Daimler did, however, focus on the environmental aspects of their new battery-powered commercial trucks. Daimler CEO Roger Nielsen, in an official statement announced  the creation of these vehicles would “use 100% renewable energy at the start of production and send zero waste to landfill.” Innocuous as the statement may sound, it’s a stark contrast against trucking organizations fighting tooth and nail to stop environmental legislation.

Oregon Trucking Association President Jana Jarvis isn’t concerned about driverless trucks putting truckers out of commission. “I don’t know what things are going to look like in 30 years, but right now in the industry what we are talking about it driver-assisted vehicles.”

For Jarvis, the biggest challenge facing the trucking industry isn’t automation; it’s the inability to reach young people out of high school.

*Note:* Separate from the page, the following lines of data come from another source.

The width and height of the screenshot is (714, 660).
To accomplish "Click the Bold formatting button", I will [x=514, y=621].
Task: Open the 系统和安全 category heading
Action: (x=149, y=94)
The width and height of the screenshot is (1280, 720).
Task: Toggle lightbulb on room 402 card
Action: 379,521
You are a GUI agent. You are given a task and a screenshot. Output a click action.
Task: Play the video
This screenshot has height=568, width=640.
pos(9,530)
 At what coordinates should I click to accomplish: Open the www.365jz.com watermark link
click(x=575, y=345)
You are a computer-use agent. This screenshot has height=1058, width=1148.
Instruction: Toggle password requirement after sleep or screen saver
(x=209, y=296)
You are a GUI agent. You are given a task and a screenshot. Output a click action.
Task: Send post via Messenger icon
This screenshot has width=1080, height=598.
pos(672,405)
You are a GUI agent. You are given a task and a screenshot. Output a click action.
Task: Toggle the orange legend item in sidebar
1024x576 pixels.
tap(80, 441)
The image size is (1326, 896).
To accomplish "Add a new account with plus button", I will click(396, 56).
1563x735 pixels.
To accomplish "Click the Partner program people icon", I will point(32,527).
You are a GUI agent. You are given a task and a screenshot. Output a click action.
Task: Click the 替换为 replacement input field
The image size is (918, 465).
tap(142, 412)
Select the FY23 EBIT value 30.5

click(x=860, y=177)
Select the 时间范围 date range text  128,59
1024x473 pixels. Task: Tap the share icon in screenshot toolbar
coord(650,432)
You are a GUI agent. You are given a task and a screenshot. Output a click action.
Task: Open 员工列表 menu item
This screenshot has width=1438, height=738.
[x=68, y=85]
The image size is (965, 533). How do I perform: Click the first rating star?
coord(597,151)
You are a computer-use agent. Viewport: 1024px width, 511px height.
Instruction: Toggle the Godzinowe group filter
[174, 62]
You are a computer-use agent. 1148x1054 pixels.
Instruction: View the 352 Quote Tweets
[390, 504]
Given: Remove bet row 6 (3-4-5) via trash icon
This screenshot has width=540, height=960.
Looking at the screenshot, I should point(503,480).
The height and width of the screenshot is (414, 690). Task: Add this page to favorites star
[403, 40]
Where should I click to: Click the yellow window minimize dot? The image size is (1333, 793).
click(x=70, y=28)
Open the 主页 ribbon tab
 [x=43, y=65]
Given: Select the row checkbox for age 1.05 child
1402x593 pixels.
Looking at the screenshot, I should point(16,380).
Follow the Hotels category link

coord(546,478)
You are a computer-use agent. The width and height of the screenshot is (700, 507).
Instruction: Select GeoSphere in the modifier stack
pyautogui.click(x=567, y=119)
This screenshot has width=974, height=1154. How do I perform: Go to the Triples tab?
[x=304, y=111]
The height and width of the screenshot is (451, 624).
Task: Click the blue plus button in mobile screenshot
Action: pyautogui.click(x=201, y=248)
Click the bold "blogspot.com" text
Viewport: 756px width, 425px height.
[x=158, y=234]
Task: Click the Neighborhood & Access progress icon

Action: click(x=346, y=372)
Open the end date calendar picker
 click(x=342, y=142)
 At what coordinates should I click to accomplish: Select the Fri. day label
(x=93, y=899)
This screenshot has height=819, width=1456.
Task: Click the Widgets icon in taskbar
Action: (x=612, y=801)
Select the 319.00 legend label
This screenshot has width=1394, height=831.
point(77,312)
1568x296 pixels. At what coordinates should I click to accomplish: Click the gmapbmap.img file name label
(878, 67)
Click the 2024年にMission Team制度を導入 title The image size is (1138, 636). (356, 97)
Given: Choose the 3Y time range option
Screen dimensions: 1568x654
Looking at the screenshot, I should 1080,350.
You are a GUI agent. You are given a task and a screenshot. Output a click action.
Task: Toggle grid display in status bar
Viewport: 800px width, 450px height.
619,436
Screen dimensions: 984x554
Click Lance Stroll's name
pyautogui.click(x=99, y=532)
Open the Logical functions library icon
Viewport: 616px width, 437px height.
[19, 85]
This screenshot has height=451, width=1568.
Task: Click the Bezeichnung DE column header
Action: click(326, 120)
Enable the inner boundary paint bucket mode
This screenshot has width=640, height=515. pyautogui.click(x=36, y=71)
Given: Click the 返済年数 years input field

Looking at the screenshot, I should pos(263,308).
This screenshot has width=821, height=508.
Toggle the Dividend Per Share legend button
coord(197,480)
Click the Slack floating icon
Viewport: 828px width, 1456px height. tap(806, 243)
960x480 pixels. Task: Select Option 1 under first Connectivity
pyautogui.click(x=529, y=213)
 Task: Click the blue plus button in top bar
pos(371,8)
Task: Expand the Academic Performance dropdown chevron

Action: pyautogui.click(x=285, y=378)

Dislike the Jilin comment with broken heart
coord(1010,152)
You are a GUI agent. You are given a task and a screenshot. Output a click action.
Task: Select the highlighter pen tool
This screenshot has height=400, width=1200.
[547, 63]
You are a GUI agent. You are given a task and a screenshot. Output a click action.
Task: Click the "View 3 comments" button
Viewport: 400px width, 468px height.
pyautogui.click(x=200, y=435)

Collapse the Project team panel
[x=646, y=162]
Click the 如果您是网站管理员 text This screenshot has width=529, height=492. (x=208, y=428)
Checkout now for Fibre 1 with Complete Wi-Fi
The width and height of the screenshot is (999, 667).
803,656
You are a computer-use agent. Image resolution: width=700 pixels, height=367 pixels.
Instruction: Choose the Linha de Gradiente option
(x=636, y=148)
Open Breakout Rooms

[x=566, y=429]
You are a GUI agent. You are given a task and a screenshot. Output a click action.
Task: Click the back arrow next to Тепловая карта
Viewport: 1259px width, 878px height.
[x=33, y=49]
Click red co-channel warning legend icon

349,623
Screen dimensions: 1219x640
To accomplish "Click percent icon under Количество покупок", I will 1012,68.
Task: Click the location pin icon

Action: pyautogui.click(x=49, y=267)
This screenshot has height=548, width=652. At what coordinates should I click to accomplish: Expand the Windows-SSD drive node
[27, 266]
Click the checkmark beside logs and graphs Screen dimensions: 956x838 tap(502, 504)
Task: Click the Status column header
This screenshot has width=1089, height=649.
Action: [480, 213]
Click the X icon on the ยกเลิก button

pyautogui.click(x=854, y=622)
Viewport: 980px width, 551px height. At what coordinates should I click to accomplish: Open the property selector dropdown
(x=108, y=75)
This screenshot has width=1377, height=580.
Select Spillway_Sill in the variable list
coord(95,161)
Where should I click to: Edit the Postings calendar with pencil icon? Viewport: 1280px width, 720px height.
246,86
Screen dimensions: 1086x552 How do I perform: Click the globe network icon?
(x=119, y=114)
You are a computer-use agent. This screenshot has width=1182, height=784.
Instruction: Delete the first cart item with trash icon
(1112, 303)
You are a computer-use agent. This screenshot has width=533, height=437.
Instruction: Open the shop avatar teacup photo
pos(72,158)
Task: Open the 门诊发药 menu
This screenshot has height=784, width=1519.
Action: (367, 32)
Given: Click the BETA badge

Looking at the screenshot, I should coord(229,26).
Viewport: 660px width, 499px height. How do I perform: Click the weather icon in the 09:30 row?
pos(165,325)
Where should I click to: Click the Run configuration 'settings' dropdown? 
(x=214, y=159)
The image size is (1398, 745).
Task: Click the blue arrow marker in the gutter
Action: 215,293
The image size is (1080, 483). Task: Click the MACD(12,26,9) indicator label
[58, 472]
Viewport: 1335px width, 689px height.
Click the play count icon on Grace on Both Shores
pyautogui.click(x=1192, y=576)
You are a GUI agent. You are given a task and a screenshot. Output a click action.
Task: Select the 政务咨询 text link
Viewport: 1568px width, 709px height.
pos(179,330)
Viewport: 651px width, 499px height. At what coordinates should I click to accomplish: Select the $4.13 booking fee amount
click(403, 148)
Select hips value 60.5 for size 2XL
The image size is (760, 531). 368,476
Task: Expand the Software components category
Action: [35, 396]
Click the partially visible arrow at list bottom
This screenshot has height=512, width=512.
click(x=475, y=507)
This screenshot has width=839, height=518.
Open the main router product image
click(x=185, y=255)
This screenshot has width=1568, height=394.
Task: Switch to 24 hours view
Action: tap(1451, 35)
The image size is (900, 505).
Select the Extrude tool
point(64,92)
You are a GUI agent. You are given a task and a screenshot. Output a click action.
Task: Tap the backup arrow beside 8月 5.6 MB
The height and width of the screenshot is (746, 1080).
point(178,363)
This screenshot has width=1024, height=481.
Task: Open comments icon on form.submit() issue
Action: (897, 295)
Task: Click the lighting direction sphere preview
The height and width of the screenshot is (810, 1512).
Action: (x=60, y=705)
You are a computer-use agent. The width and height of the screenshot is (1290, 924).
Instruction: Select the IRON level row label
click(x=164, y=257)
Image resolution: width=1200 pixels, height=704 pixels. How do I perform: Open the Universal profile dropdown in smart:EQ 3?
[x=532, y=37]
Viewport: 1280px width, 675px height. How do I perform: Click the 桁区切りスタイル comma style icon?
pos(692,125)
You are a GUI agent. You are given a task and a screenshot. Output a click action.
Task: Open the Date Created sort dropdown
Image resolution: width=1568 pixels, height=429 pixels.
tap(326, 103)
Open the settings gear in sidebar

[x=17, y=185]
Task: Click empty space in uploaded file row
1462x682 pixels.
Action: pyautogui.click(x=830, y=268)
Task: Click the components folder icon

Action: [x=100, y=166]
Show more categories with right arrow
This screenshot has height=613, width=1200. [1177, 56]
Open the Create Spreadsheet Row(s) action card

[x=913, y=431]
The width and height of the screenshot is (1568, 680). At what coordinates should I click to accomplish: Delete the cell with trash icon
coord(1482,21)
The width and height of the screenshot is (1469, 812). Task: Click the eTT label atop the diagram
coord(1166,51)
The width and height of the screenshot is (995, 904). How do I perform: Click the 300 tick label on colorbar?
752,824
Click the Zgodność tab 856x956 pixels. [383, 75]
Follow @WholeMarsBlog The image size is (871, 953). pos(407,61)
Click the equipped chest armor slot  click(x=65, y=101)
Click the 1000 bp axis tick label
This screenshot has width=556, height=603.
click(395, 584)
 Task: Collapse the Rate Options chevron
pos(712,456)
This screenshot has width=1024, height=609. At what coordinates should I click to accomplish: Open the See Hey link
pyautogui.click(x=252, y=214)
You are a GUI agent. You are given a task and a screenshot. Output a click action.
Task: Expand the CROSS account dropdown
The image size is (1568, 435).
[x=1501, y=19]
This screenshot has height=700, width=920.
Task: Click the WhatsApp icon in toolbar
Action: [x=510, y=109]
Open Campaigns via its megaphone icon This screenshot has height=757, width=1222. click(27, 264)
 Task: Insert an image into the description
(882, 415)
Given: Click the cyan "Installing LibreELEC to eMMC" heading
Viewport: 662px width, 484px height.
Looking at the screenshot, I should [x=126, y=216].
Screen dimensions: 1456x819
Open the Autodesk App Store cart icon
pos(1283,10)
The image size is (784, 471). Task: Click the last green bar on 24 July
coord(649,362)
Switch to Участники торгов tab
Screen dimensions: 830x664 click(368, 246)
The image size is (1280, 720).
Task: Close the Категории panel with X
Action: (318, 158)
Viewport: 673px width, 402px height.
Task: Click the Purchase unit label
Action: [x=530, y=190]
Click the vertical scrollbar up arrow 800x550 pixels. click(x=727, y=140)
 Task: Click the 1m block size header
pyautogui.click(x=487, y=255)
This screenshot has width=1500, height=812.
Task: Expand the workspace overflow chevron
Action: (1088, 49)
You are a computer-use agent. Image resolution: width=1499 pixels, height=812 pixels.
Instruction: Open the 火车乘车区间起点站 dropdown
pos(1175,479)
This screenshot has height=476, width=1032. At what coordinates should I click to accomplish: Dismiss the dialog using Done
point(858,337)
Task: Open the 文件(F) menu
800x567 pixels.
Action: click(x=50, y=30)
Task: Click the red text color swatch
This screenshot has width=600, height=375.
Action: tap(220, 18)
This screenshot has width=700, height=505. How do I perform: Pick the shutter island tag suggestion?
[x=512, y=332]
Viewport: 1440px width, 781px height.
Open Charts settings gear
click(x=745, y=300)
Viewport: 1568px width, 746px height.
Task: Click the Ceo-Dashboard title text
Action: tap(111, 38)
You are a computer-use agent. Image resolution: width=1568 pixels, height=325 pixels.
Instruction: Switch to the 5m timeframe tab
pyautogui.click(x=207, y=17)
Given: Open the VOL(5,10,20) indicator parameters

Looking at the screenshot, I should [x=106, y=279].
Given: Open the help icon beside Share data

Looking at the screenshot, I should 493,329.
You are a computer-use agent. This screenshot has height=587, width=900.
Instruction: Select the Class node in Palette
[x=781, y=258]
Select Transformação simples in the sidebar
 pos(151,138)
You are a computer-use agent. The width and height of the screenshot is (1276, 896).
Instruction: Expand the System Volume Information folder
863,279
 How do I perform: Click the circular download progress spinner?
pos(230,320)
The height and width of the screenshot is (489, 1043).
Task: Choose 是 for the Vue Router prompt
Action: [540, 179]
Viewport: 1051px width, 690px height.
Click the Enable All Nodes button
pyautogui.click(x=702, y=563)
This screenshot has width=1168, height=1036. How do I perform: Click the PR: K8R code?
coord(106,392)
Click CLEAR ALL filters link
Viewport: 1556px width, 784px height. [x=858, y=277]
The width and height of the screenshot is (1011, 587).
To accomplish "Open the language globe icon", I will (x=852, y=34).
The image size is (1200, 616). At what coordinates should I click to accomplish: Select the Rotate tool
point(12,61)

“The average age of a truck driver is in the mid-fifties,” says Jarvis. “One of the barriers is that, to be an interstate driver, you need to be 21, so you have individuals in high school asking themselves, ‘hey, what do I want to do with my life, I might want to drive a truck, but I can’t do it until I’m 21.’ So we lose those folks.”

Jarvis has plans to change that, including legislative proposals allowing truckers out of high school to apprentice under more experienced drivers. Her organization continues to ramp up outreach to schools and workforce boards, with an added goal of attracting more diversity, and more women.

That means fighting the perception that truck driving is a vanishing industry, and that the career path doesn’t offer work-life balance.